题目地址:http://acm.hdu.edu.cn/showproblem.php?pid=1051

题目描述

There is a pile of n wooden sticks. The length and weight of each stick are known in advance. The sticks are to be processed by a woodworking machine in one by one fashion. It needs some time, called setup time, for the machine to prepare processing a stick. The setup times are associated with cleaning operations and changing tools and shapes in the machine. The setup times of the woodworking machine are given as follows:

(a) The setup time for the first wooden stick is 1 minute.
(b) Right after processing a stick of length l and weight w , the machine will need no setup time for a stick of length l’ and weight w’ if l<=l’ and w<=w’. Otherwise, it will need 1 minute for setup.

You are to find the minimum setup time to process a given pile of n wooden sticks.

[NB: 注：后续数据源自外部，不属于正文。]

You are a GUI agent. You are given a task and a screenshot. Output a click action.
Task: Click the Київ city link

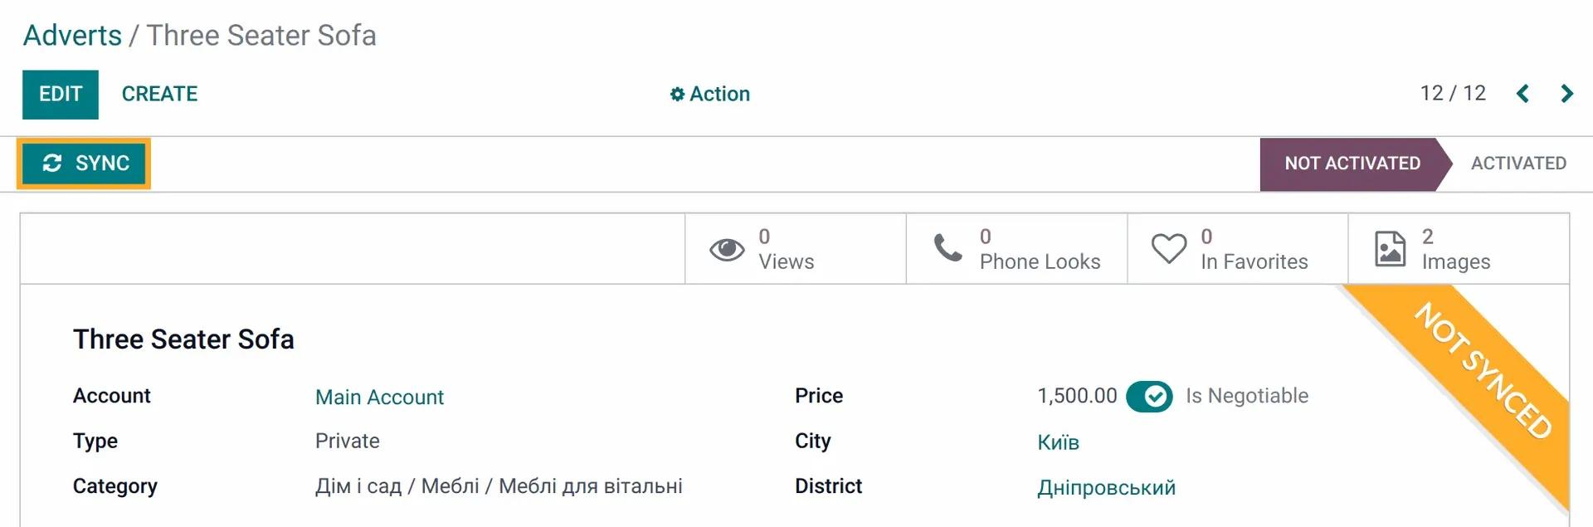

For example, if you have five sticks whose pairs of length and weight are (4,9), (5,2), (2,1), (3,5), and (1,4), then the minimum setup time should be 2 minutes since there is a sequence of pairs (1,4), (3,5), (4,9), (2,1), (5,2).

思路

贪心算法,先对木棍长度进行排序,长度相同对重量进行排序。

然后求出符合要求的木棍序列并标记,对于不满足的木棍放到一边,下次总时间+1并在不满足的木棍中求出符合要求的木棍序列。

例如样例1,排序后

(1,4), (2,1), (3,5), (4,9), (5,2)

那么第一轮得到的满足要求的序列是(1,4), (3,5), (4, 9)

第二轮,从(2,1)开始,得到的满足要求的序列是(2,1), (5,2)

所以一共两次启动时间,答案为2。

AC代码

/*************************************************************************
    > File Name: 1051.cpp
      > Author: Netcan
      > Blog: http://www.netcan.xyz
      > Mail: 1469709759@qq.com
      > Created Time: Mon 08 Jun 2015 04:27:41 PM CST
 ************************************************************************/

#include <iostream>
#include <vector>
#include <string>
#include <queue>
#include <algorithm>
#include <cmath>
#include <ctime>
#include <cstdio>
#include <sstream>
#include <deque>
#include <functional>
#include <iterator>
#include <list>
#include <map>
#include <memory>
#include <stack>
#include <set>
#include <numeric>
#include <utility>
#include <cstring>
using namespace std;
struct Wood {
    int l, w;
    bool mark;
} wood[5005];

bool cmp(const Wood &a, const Wood &b) { // 对木棍长度进行排序(升序),长度相同对重量进行排序(升序)。
    if(a.l == b.l)
        return a.w<b.w;
    return a.l < b.l;
}

int main()
{
#ifdef Oj
    freopen("1051.in", "r", stdin);
#endif
    int T;
    cin >> T;
    while(T--) {
        int n;
        cin >> n;
        for (int i = 0; i < n; ++i) {
            cin >> wood[i].l >> wood[i].w;
            wood[i].mark=false;
        }
        int setup = 0;
        int pl, pw;
        sort(wood, wood+n, cmp); // 排序
        for(int i=0; i<n; ++i) { // 从第1个木棍开始
            if(!wood[i].mark) {  // 未被标记
                ++setup; // 总时间+1
                pl = wood[i].l; // 更新前一个木棍长度
                pw = wood[i].w; // 更新前一个木棍重量
                wood[i].mark = true; // 标记
            }
            for(int j=i+1; j<n; ++j) { // 从第i+1个木棍开始搜索
                if(!wood[j].mark && wood[j].l >= pl && wood[j].w >= pw) { // 如果符合要求
                    wood[j].mark = true; // 标记
                    pl = wood[j].l; // 更新前一个木棍长度
                    pw = wood[j].w; // 更新前一个木棍重量
                }
            }
        }
        cout << setup << endl;
    }
    return 0;
}